Run a free AI visibility audit at brandcited.ai. You'll see your citation coverage across 9 AI platforms in 30 seconds, with every gap ranked by impact.
Frequently asked questions#
What is query fan-out in Google AI search?
Query fan-out is Google AI Mode's process of splitting a single user search into 9 to 11 parallel sub-queries before generating an answer. The AI retrieves the top three organic results for each sub-query via FastSearch, then synthesizes them into the AI Overview response. Pages appearing across multiple sub-query results are more likely to be cited than pages ranked only for the primary query.
Why don't my top-10 Google rankings guarantee AI Overview citations?
An Ahrefs study of 863,000 keywords found that only 38% of AI Overview citations now come from top-10-ranked pages, down from 76% seven months ago. The drop followed Google's upgrade of AI Overviews to Gemini 3 in January 2026, which introduced broader query fan-out. Your ranking on the primary query is one of 9 to 11 sub-queries the AI evaluates, and missing coverage on the others removes you from most citation consideration.
How do I find the sub-queries Google generates for my keywords?

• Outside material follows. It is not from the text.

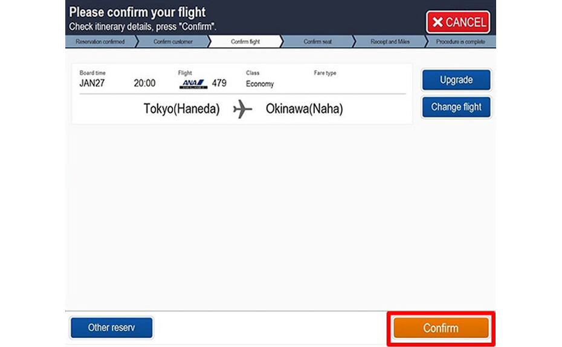Select the Confirm flight step

245,42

Google does not publish fan-out sub-queries, but they follow five consistent patterns: a category query, a comparison query, a use-case query, a feature query, and a recency query. The "People Also Ask" section in standard Google results is a close proxy for the sub-queries AI Mode generates. BrandCited tests your brand against multiple prompt types across 9 AI platforms and shows which categories have citation gaps.
BrandCited vs a standard rank tracker for query fan-out coverage?

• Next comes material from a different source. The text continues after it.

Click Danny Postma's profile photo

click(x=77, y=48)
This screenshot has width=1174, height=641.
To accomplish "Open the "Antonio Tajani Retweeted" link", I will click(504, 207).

A standard rank tracker shows one position for one query. Query fan-out means your AI citation potential depends on coverage across 9 to 11 sub-queries per topic. BrandCited monitors brand citations using multiple prompt types per topic across 9 AI platforms, giving you coverage data that rank trackers cannot produce. The gap between rank tracker data and actual AI citation coverage is exactly the query fan-out gap.

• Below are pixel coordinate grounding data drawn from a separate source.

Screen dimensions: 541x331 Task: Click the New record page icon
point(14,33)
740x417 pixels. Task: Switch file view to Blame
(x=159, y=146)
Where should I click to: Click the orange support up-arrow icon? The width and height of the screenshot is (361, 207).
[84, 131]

How do I get my brand mentioned in Google AI Overviews?
Map the sub-query cluster for your primary keywords and build or update pages targeting the comparison, use-case, and recency variants. Write the opening paragraph of each page as a self-contained direct answer. Update that content every 30 days with new data, since content updated within 30 days receives 3.2 times more AI citations. Add FAQ schema to pages answering question-based queries, and submit your sitemap to Bing Webmaster Tools for ChatGPT and Copilot indexing.
How long until AI Overview citations change after fixing sub-query coverage?
Content updates typically get indexed within 7 to 14 days after a substantive change. Citation pattern shifts in AI Overviews appear within 2 to 4 weeks from indexing. Building rankings on new sub-query pages takes 4 to 12 weeks depending on domain authority and competition. BrandCited tracks citation changes weekly, so you can see movement as each fix takes effect.